Question : A and B can do a job in 10 days and 5 days, respectively. They worked together for two days, after which B was replaced by C and the work was finished in the next three days. How long will C alone take to finish 60% of the job?
Option 1: 18 days
Option 2: 30 days
Option 3: 25 days
Option 4: 24 days
Correct Answer: 18 days
Solution :
Time taken by A to complete the work = 10 days
Part of work done by A in a day = $\frac{1}{10}$
Time taken by B to complete the work = 5 days
Part of work done by B in a day = $\frac{1}{5}$
Part of work done by A and B in a day = $\frac{1}{10}+\frac{1}{5} = \frac{3}{10}$
Part of work done by A and B in 2 days = $\frac{6}{10}$
Remaining work = $\frac{10-6}{10} = \frac{4}{10} = \frac{2}{5}$
Let the time taken by C to complete the work be $x$ days.

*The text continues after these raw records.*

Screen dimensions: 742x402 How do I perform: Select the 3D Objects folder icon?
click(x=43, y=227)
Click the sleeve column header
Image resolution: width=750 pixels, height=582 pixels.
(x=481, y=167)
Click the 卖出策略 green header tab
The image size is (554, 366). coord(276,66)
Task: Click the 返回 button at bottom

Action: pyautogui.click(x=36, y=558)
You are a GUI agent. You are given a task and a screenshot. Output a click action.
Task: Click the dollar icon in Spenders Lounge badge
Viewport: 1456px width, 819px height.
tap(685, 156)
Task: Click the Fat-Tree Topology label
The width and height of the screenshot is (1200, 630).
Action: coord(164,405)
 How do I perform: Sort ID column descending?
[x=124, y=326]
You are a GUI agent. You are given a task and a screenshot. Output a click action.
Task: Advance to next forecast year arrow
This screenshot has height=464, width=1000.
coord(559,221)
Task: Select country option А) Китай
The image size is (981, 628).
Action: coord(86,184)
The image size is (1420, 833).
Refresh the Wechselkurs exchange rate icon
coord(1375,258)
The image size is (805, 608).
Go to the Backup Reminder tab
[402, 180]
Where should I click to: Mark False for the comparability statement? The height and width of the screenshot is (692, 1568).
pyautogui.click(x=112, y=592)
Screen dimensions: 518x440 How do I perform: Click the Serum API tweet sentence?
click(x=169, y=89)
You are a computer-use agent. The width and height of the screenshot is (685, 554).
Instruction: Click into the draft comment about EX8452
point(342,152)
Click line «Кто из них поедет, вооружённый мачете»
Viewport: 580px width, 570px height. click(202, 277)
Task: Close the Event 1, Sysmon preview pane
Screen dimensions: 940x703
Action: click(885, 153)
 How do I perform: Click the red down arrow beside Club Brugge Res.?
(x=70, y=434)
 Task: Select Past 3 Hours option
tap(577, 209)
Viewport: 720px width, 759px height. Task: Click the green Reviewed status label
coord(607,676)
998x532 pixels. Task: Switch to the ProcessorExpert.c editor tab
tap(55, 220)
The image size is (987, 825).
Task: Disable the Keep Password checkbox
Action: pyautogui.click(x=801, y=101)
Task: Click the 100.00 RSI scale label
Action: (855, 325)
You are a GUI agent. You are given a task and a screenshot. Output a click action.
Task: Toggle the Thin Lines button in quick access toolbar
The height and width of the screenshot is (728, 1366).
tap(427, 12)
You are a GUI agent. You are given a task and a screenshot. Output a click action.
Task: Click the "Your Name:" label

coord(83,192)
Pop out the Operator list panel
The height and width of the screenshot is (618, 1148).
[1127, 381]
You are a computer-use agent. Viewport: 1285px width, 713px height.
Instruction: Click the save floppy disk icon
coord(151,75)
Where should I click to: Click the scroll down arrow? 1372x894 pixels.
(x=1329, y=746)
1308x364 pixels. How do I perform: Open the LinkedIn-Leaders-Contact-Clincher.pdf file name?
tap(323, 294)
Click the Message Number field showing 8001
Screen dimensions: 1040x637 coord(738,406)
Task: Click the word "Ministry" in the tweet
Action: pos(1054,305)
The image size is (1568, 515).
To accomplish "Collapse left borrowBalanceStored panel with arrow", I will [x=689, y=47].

Part of work done by C in a day = $\frac{1}{x}$
Part of work done by A and C in a day = $\frac{1}{10}+\frac{1}{x}$
Part of work done by A and C in 3 days = $\frac{3}{10}+\frac{3}{x}$
$\frac{2}{5} = \frac{3}{10}+\frac{3}{x}$
$⇒\frac{3}{x} = \frac{2}{5} - \frac{3}{10} = \frac{4-3}{10} = \frac{1}{10}$
$\therefore x = 3 × 10 = 30$ days
Time taken by C to complete 60% of work = 0.6 × 30 = 18 days
Hence, the correct answer is 18 days.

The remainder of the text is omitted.